Por el padre Jorge Luis Zarazúa Campa, FMAP
La tarde del 13 de marzo de 2013, la Plaza de San Pedro contenía el aliento. El humo blanco rompió el cielo gris romano. El corazón de la Iglesia latía con fuerza. Tras solo cinco votaciones, los cardenales habían elegido a un nuevo Sucesor de Pedro. Desde el balcón central de la basílica, el cardenal protodiácono pronunció las palabras que estremecen al mundo cada vez que se hacen oír: «Annuntio vobis gaudium magnum: Habemus Papam!».
El elegido fue el cardenal argentino Jorge Mario Bergoglio, arzobispo de Buenos Aires, que tomó el nombre de Francisco. Un gesto sin precedentes, cargado de profundidad evangélica: el primer Papa latinoamericano, el primer jesuita en ocupar la cátedra de Pedro, y el primero en adoptar el nombre del Pobrecillo de Asís, signo claro de su deseo de una Iglesia sencilla, pobre y para los pobres.
Un Cónclave breve, pero profundamente orante
El Cónclave de marzo de 2013 fue convocado tras la histórica renuncia de Benedicto XVI, quien, en un gesto de humildad y sabiduría, decidió apartarse por el bien de la Iglesia. Desde el primer momento, el proceso estuvo marcado por un clima de recogimiento y búsqueda sincera de la voluntad de Dios. Como enseña el Catecismo: «El Papa, Obispo de Roma y sucesor de san Pedro, es el principio perpetuo y visible de la unidad de la Iglesia» (CIC, 882). No se trata de elegir a un administrador, sino de reconocer a quien el Espíritu ha preparado para ser padre y pastor.
En el interior de la Capilla Sixtina, los 115 cardenales electores, bajo el juicio del Juicio Final de Miguel Ángel, se enfrentaron no solo a la responsabilidad de elegir, sino al llamado a ser dóciles a la voz del Espíritu. Como recordó el cardenal Ratzinger antes de ser elegido en 2005: «Cuántas veces la Iglesia ha experimentado que, incluso cuando las redes están vacías, por la palabra del Señor se vuelven a echar y se colman de peces».
El Espíritu sopla donde quiere
El cardenal Bergoglio no figuraba entre los favoritos en las especulaciones mediáticas. Sin embargo, en la lógica de Dios, el Espíritu Santo no se deja encasillar por cálculos humanos. El Papa Francisco ha confesado que, al ser elegido, sintió paz, y que su primera oración fue por el Papa emérito. Luego, pidió al pueblo que orara por él antes de impartir la bendición apostólica. Ese momento marcó un estilo: cercanía, sencillez, comunión.

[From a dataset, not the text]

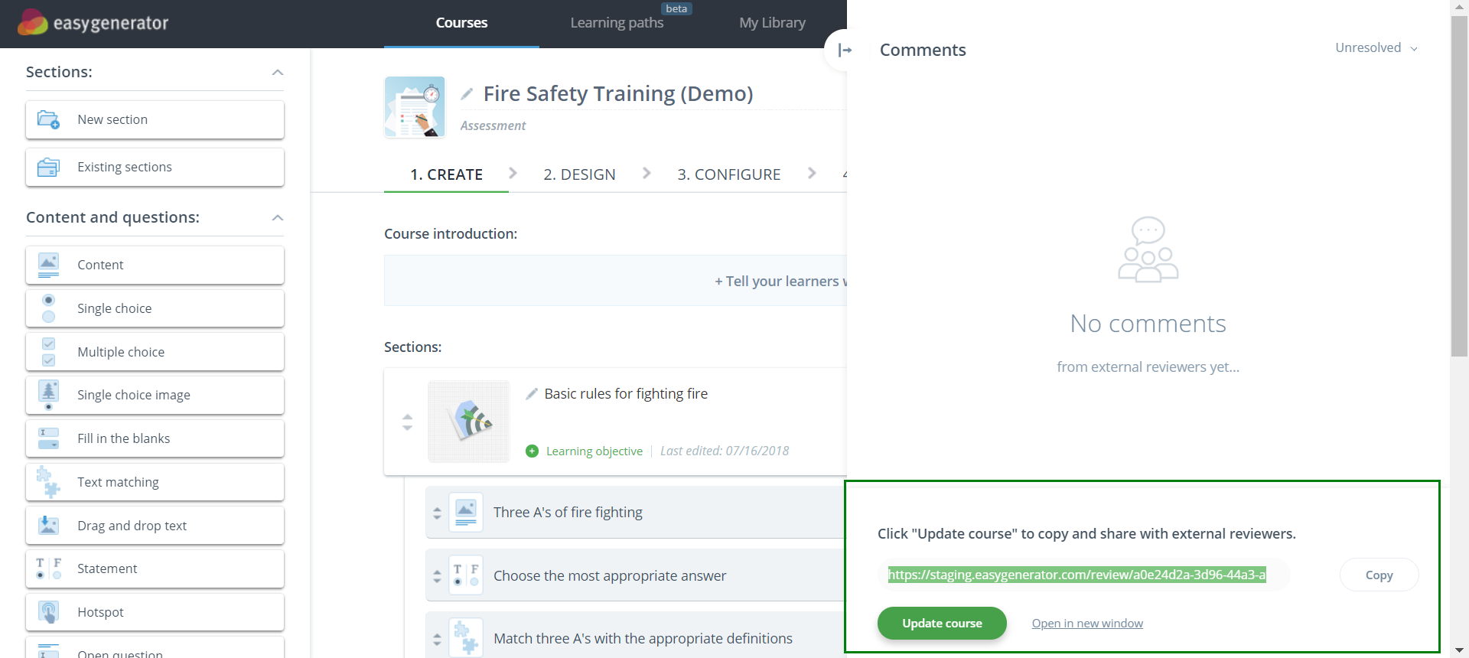Collapse Content and questions chevron
1469x658 pixels.
(278, 218)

Desde aquel instante, comenzó un pontificado profundamente misionero, que recuerda a toda la Iglesia su vocación de salir, de ir a las periferias, de sanar heridas, de anunciar el Evangelio con alegría. Como dijo en Evangelii Gaudium: «Prefiero una Iglesia accidentada, herida y manchada por salir a la calle, que una Iglesia enferma por encerrarse» (EG 49).

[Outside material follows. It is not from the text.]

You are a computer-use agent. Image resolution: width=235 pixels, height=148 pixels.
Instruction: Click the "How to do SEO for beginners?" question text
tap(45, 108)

Un Cónclave que se volvió signo profético
El Cónclave de 2013 no solo eligió un nuevo Papa. Se convirtió en un signo para la historia: una Iglesia abierta al sur del mundo, atenta al clamor de los pobres, consciente de los desafíos de la humanidad herida por la desigualdad, la indiferencia y la pérdida del sentido trascendente. La elección de Francisco fue también una llamada a la reforma del corazón, a la conversión pastoral, a la centralidad de la misericordia.

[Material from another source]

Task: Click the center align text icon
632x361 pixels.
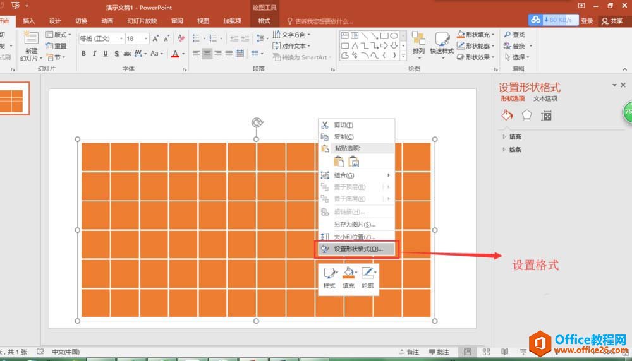Action: pyautogui.click(x=207, y=54)
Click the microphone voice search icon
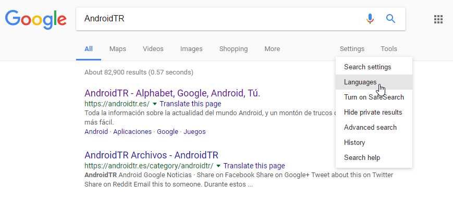Screen dimensions: 453x198 (370, 19)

Como afirmaba san Juan Pablo II: «El Espíritu Santo guía a la Iglesia en la verdad completa, y lo hace también a través del ministerio petrino» (Enc. Ut unum sint, 25). Francisco, como Pedro, es testigo de un Cristo que se abaja, que lava los pies, que carga la cruz y que resucita para darnos vida.
La hora de Pedro, la hora de la Iglesia
Todo Cónclave es, en el fondo, una Pascua: muerte de un pontificado, espera confiada y resurrección de un nuevo servicio. La elección del Papa no es un simple acontecimiento institucional, sino un kairos, un tiempo de Dios.
El pueblo fiel, que oró durante esos días con el rosario en mano y la esperanza en el corazón, vio en Francisco no solo un nuevo Papa, sino una nueva página de gracia escrita por la mano del Señor.
«Tú eres Pedro, y sobre esta piedra edificaré mi Iglesia» (Mt 16,18). Esta promesa, hecha por Cristo, sigue cumpliéndose. El Cónclave de 2013 lo recordó al mundo: el Papa no es el centro de la Iglesia, pero es su signo visible de unidad, roca en medio de la tormenta, voz que guía al rebaño. Y mientras el Espíritu continúe soplando, la barca de Pedro seguirá avanzando.